WHAT TO DO >> Reproduce the listing lines verbatim, beginning at the line that contains "Where should I" and stopping after the line that contains "point(21,212)".
** BEGIN TASK MATERIAL **
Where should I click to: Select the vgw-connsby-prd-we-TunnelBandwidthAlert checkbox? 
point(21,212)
** END TASK MATERIAL **
** BEGIN TASK MATERIAL **
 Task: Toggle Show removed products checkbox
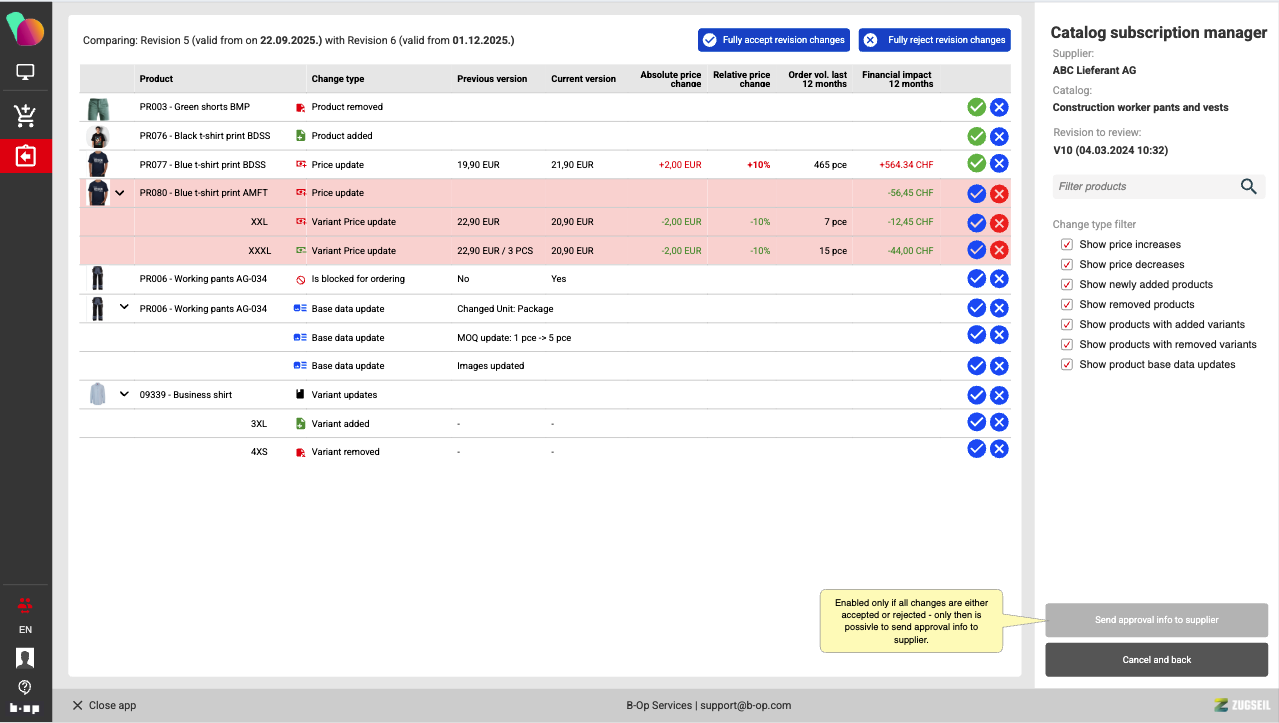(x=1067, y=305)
** END TASK MATERIAL **
** BEGIN TASK MATERIAL **
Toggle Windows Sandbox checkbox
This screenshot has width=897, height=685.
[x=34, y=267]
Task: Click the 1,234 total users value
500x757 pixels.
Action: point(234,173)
** END TASK MATERIAL **
EXERCISE RESULT >>
Where should I click to: Select the vgw-connsby-prd-we-TunnelBandwidthAlert checkbox? 
point(21,212)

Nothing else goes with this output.